Thanks for the help.
I just implemented it as suggested. I am processing the new file and then
joining it with previous results. but can i modify the original document
with updated counts plus new word counts.
so my inputs are step1_word_count_output.txt + new_raw_input
The output I want is saved in step1_word_count_output.txt
Which is to say, that I just want to have one output file?
On Wed, Jan 16, 2013 at 7:30 PM, <[EMAIL PROTECTED]> wrote:
> Hi Jamal
> You can use Distributed Cache only if the file to be distributed is small.
> Mapreduce should be dealing with larger datasets so you should expect the
> output file to get larger.
> In simple straight forward manner. You can get the second data set
> processed then merge the fist output with second output, you can use
> KeyValueInputFormat to load the outputs to second MR job.

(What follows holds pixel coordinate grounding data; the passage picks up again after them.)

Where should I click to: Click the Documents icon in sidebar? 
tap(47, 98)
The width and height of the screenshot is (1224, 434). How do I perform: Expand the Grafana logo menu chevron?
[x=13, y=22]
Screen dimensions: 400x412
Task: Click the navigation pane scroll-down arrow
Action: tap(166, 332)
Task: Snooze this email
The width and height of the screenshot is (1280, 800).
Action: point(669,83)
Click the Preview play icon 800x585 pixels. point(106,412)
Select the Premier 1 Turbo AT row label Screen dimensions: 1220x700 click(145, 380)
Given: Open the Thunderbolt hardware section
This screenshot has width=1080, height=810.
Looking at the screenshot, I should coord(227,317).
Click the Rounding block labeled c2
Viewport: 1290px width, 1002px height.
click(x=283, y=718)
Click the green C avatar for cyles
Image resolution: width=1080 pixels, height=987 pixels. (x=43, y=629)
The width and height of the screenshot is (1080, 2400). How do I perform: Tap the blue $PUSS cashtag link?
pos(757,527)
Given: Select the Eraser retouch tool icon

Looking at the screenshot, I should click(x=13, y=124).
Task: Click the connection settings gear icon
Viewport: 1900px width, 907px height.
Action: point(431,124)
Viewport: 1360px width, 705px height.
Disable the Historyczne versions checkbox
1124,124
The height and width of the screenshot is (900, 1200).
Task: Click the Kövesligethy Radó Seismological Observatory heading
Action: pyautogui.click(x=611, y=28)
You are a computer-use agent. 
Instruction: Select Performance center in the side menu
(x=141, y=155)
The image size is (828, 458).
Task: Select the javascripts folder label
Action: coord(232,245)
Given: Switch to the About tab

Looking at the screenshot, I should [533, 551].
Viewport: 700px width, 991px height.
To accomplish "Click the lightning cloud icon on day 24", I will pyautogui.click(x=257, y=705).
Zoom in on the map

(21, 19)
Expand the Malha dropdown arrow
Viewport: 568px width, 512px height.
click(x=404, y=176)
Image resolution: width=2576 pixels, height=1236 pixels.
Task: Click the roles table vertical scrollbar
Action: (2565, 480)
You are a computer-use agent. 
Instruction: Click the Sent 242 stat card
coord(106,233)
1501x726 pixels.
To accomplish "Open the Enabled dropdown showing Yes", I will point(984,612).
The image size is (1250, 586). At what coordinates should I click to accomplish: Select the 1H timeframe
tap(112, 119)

> Else you can use multple Inputs here and process the new input file into
> 'word 1' and the previous output file as 'word $count' in the mapper and do
> its aggregation in the reducer.
> Bejoy KS
> Sent from remote device, Please excuse typos
> *From: * jamal sasha <[EMAIL PROTECTED]>
> *Date: *Wed, 16 Jan 2013 18:54:04 -0800
> *To: *[EMAIL PROTECTED]<[EMAIL PROTECTED]>; <[EMAIL PROTECTED]>
> *ReplyTo: * [EMAIL PROTECTED]
> *Subject: *Re: modifying existing wordcount example
> Thanks for giving your thoughts.
> I was reading some libraries in hadoop.. and i feel like distributed cache
> might help me.
> but i picked up hadoop very recently (and along it java as well) and i am
> not able to think of how to actually code :(
> On Wed, Jan 16, 2013 at 6:13 PM, Chris Embree <[EMAIL PROTECTED]> wrote:
>> Can you instead copy intput1 and input2 together?
>> Or process both files on the second pass?
>> Otherwise, you'll have to read in output file, load the values and start
>> your map/red job.
>> Probably someone else will have a better answer. :)
>> On Wed, Jan 16, 2013 at 9:07 PM, jamal sasha <[EMAIL PROTECTED]>wrote:
>>> In the wordcount example:
>>> Lets say I run the above example and save the the output.
>>> But lets say that I have now a new input file. What I want to do is..
>>> basically again do the wordcount but basically modifying the previous
>>> For example..
>>> sample_input1.txt //foo bar foo bar bar bar
>>> After first run:
>>> 1) foo 2
>>> 2) bar 4
>>> Save it in output1.txt
>>> Now sample_input2.txt //bar hello world
>>> Now the result I am looking for is:
>>> 1)foo 2
>>> 2)bar 5
>>> 3) hello 1
>>> 4) world 1
>>> How do i achieve this in map reduce?